Reducing small object false positives with high-resolution training / Hyperparameter Tuning #24589

cosminlovin7 · 2026-05-25T07:02:37Z

cosminlovin7
May 25, 2026

Setup & Training Configuration
I trained YOLOv9-S on a custom dataset with the following setup:

~20k training images at Full HD and 4K resolution, 3 classes
One class is a bit underrepresented (only ~1k images), but used as a counter-example to reduce confusion between classes - I don't need to detect it, just prevent the other two classes from being confused with it
imgsz = 1920
100 epochs
default hyperparameters (ex.: mosaic=1.0, lr0=0.01, lrf=0.01, mixup=0.0, cutmix=0.0, scale=0.5)

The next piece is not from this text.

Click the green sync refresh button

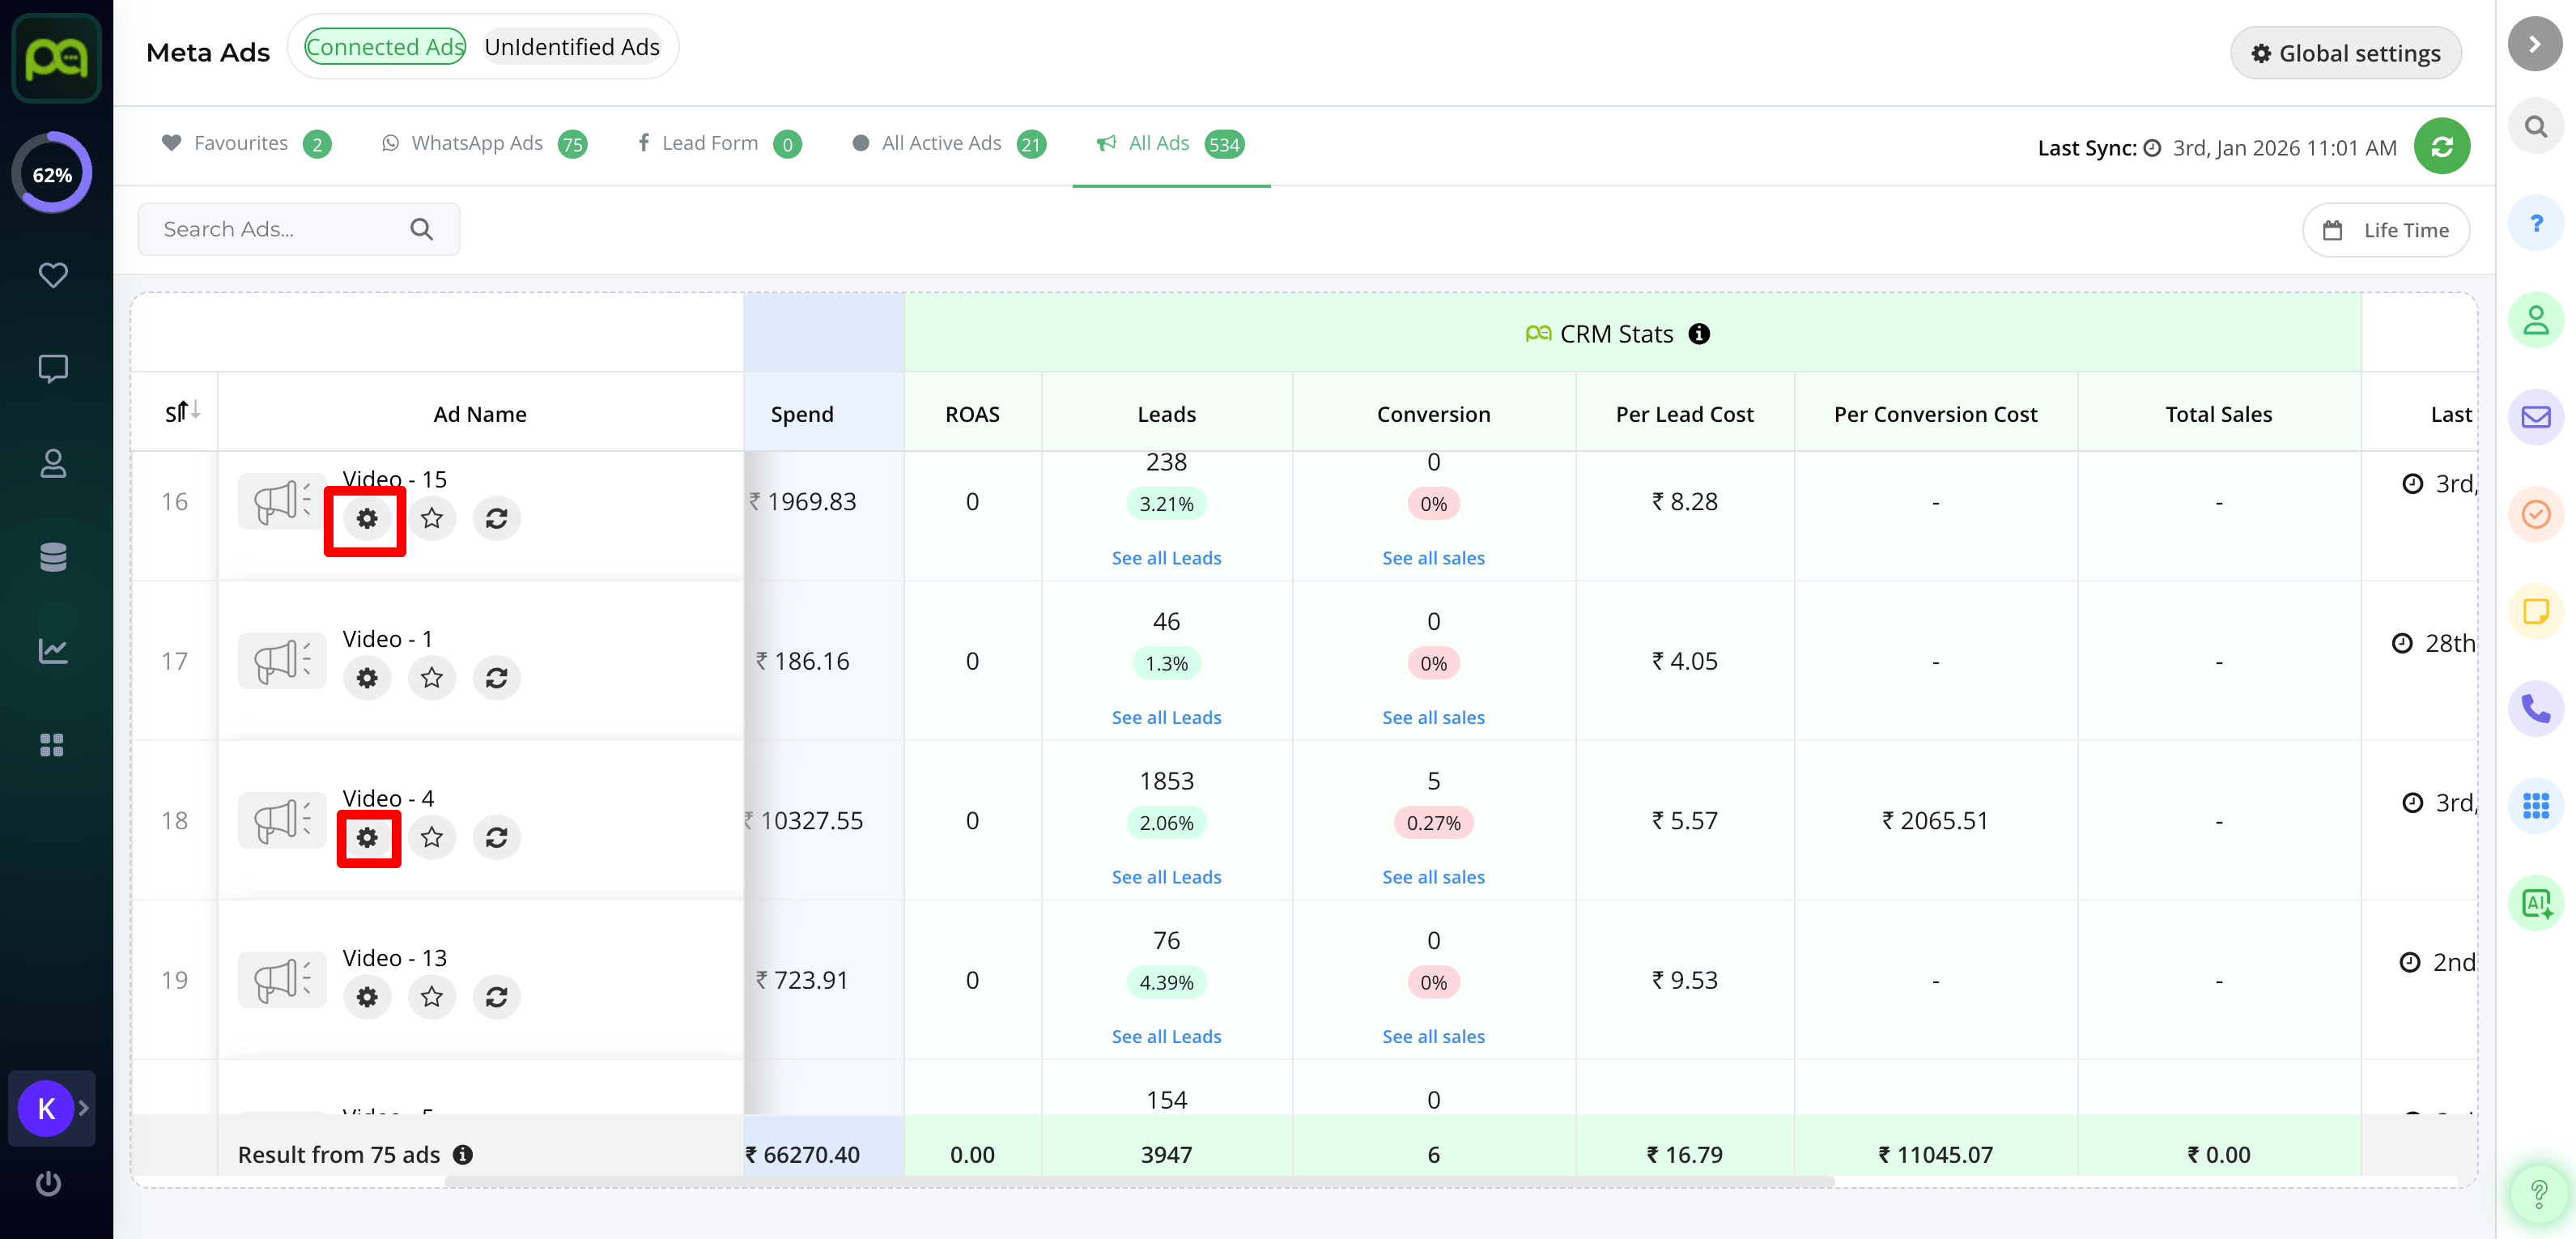coord(2441,147)
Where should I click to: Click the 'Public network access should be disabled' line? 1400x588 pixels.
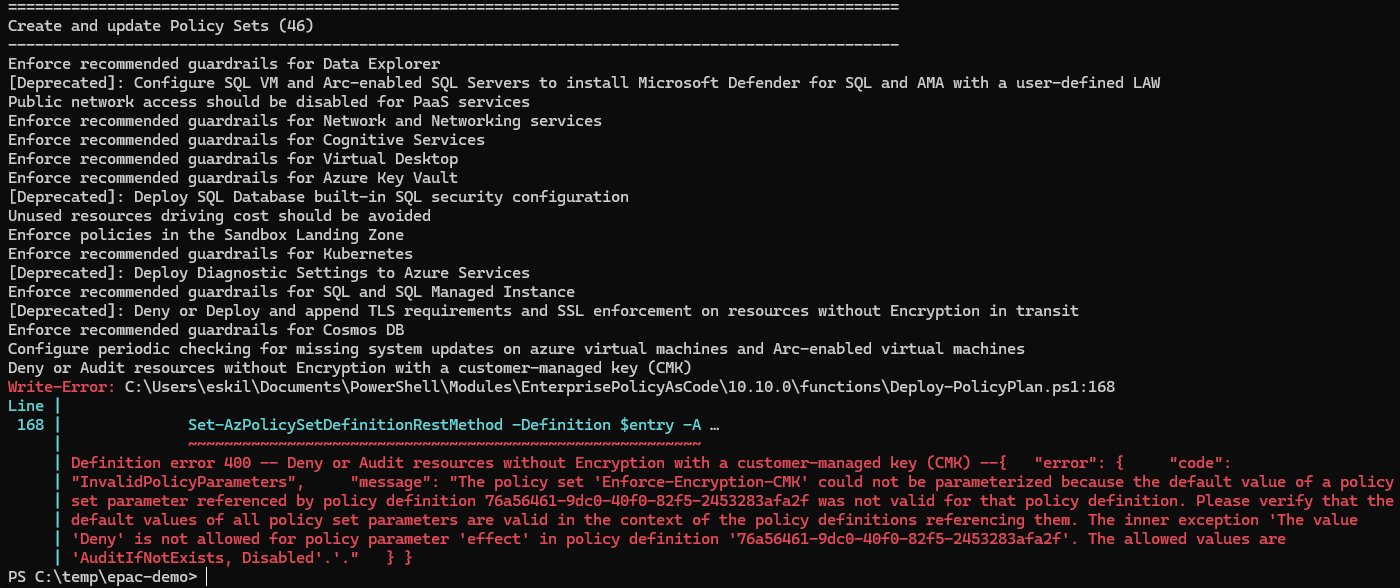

The training lasts for about ~24h on 2 GPUs (~10–12 min/epoch with per-epoch validation)

Results
Overall mAP@0.5:0.95 = 0.78 on the validation set, but there's a significant gap across object sizes:

AP_small: 0.3284
AP_medium: 0.7739
AP_large: 0.7593

Core Problem: High-confidence false positives on small objects

The high-resolution training (imgsz=1920) does improve recall on small objects, but it comes with a notable downside: a high number of false positives on small objects, many with confidence scores around ~0.75. This makes confidence threshold filtering ineffective (I use a confidence threshold of 0.7 as good predictions have around 0.7 - 0.95 confidence depending on object size).
My use case is object tracking (using TrackerNano from OpenCV), where the model output is used as the initial ROI. A false positive ROI leads directly to bad tracking, so precision on small objects is critical - even more than recall.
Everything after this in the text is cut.